------ Data for analysis ------

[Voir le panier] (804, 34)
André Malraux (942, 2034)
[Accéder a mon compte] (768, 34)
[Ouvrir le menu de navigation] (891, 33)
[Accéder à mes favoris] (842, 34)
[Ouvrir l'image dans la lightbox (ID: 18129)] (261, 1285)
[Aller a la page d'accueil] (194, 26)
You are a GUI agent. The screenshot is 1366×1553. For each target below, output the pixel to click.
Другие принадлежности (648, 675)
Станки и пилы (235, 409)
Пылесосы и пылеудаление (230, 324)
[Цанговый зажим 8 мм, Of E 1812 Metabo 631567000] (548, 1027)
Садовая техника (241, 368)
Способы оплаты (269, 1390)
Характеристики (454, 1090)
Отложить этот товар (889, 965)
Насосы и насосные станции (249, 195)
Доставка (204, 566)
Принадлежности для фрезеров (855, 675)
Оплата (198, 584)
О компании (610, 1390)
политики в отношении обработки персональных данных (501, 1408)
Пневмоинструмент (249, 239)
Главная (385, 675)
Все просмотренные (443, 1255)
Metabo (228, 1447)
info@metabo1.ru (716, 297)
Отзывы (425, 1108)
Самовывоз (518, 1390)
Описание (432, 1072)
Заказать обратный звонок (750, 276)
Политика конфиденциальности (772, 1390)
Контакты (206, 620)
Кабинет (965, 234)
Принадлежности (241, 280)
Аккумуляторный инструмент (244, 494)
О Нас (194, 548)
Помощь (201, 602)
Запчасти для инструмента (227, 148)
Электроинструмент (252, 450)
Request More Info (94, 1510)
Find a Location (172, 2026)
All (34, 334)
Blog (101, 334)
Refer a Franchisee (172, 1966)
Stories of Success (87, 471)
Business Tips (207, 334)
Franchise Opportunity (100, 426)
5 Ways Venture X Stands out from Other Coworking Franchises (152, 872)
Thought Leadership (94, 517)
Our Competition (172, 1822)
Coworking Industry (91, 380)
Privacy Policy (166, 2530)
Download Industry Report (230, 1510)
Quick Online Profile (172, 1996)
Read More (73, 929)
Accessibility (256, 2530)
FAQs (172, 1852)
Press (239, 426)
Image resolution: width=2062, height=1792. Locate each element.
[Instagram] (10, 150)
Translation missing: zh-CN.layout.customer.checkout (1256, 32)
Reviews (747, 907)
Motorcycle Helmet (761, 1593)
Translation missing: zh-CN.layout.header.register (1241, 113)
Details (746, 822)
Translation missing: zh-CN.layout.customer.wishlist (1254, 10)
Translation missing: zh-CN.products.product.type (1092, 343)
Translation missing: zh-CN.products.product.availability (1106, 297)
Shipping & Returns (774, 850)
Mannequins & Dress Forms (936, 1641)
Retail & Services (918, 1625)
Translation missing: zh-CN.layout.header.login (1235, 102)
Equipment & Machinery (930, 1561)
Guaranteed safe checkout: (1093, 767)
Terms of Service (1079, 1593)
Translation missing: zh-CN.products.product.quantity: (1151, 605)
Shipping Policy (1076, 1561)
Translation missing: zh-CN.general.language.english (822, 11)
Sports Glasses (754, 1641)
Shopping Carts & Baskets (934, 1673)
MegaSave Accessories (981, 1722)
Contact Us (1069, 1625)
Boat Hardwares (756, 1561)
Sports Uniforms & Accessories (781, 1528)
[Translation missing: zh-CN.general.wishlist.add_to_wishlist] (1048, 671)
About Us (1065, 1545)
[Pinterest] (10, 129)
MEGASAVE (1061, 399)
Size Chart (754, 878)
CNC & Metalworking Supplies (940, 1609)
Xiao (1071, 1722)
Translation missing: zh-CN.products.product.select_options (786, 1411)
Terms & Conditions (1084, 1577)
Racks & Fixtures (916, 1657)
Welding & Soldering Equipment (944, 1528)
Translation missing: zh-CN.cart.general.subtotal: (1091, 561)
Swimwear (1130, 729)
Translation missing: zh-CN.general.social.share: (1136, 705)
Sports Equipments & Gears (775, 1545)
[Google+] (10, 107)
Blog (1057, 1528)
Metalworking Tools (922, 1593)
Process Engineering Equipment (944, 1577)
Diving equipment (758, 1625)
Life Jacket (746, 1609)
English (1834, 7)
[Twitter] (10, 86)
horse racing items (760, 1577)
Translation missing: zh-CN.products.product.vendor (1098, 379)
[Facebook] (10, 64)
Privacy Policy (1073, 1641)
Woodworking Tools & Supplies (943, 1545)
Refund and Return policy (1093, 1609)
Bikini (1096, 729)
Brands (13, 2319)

------

• **Requirement**
Down to the last line, return the data above exactly.

• **Exercise response**
[Voir le panier] (804, 34)
André Malraux (942, 2034)
[Accéder a mon compte] (768, 34)
[Ouvrir le menu de navigation] (891, 33)
[Accéder à mes favoris] (842, 34)
[Ouvrir l'image dans la lightbox (ID: 18129)] (261, 1285)
[Aller a la page d'accueil] (194, 26)
You are a GUI agent. The screenshot is 1366×1553. For each target below, output the pixel to click.
Другие принадлежности (648, 675)
Станки и пилы (235, 409)
Пылесосы и пылеудаление (230, 324)
[Цанговый зажим 8 мм, Of E 1812 Metabo 631567000] (548, 1027)
Садовая техника (241, 368)
Способы оплаты (269, 1390)
Характеристики (454, 1090)
Отложить этот товар (889, 965)
Насосы и насосные станции (249, 195)
Доставка (204, 566)
Принадлежности для фрезеров (855, 675)
Оплата (198, 584)
О компании (610, 1390)
политики в отношении обработки персональных данных (501, 1408)
Пневмоинструмент (249, 239)
Главная (385, 675)
Все просмотренные (443, 1255)
Metabo (228, 1447)
info@metabo1.ru (716, 297)
Отзывы (425, 1108)
Самовывоз (518, 1390)
Описание (432, 1072)
Заказать обратный звонок (750, 276)
Политика конфиденциальности (772, 1390)
Контакты (206, 620)
Кабинет (965, 234)
Принадлежности (241, 280)
Аккумуляторный инструмент (244, 494)
О Нас (194, 548)
Помощь (201, 602)
Запчасти для инструмента (227, 148)
Электроинструмент (252, 450)
Request More Info (94, 1510)
Find a Location (172, 2026)
All (34, 334)
Blog (101, 334)
Refer a Franchisee (172, 1966)
Stories of Success (87, 471)
Business Tips (207, 334)
Franchise Opportunity (100, 426)
5 Ways Venture X Stands out from Other Coworking Franchises (152, 872)
Thought Leadership (94, 517)
Our Competition (172, 1822)
Coworking Industry (91, 380)
Privacy Policy (166, 2530)
Download Industry Report (230, 1510)
Quick Online Profile (172, 1996)
Read More (73, 929)
Accessibility (256, 2530)
FAQs (172, 1852)
Press (239, 426)
Image resolution: width=2062, height=1792. Locate each element.
[Instagram] (10, 150)
Translation missing: zh-CN.layout.customer.checkout (1256, 32)
Reviews (747, 907)
Motorcycle Helmet (761, 1593)
Translation missing: zh-CN.layout.header.register (1241, 113)
Details (746, 822)
Translation missing: zh-CN.layout.customer.wishlist (1254, 10)
Translation missing: zh-CN.products.product.type (1092, 343)
Translation missing: zh-CN.products.product.availability (1106, 297)
Shipping & Returns (774, 850)
Mannequins & Dress Forms (936, 1641)
Retail & Services (918, 1625)
Translation missing: zh-CN.layout.header.login (1235, 102)
Equipment & Machinery (930, 1561)
Guaranteed safe checkout: (1093, 767)
Terms of Service (1079, 1593)
Translation missing: zh-CN.products.product.quantity: (1151, 605)
Shipping Policy (1076, 1561)
Translation missing: zh-CN.general.language.english (822, 11)
Sports Glasses (754, 1641)
Shopping Carts & Baskets (934, 1673)
MegaSave Accessories (981, 1722)
Contact Us (1069, 1625)
Boat Hardwares (756, 1561)
Sports Uniforms & Accessories (781, 1528)
[Translation missing: zh-CN.general.wishlist.add_to_wishlist] (1048, 671)
About Us (1065, 1545)
[Pinterest] (10, 129)
MEGASAVE (1061, 399)
Size Chart (754, 878)
CNC & Metalworking Supplies (940, 1609)
Xiao (1071, 1722)
Translation missing: zh-CN.products.product.select_options (786, 1411)
Terms & Conditions (1084, 1577)
Racks & Fixtures (916, 1657)
Welding & Soldering Equipment (944, 1528)
Translation missing: zh-CN.cart.general.subtotal: (1091, 561)
Swimwear (1130, 729)
Translation missing: zh-CN.general.social.share: (1136, 705)
Sports Equipments & Gears (775, 1545)
[Google+] (10, 107)
Blog (1057, 1528)
Metalworking Tools (922, 1593)
Process Engineering Equipment (944, 1577)
Diving equipment (758, 1625)
Life Jacket (746, 1609)
English (1834, 7)
[Twitter] (10, 86)
horse racing items (760, 1577)
Translation missing: zh-CN.products.product.vendor (1098, 379)
[Facebook] (10, 64)
Privacy Policy (1073, 1641)
Woodworking Tools & Supplies (943, 1545)
Refund and Return policy (1093, 1609)
Bikini (1096, 729)
Brands (13, 2319)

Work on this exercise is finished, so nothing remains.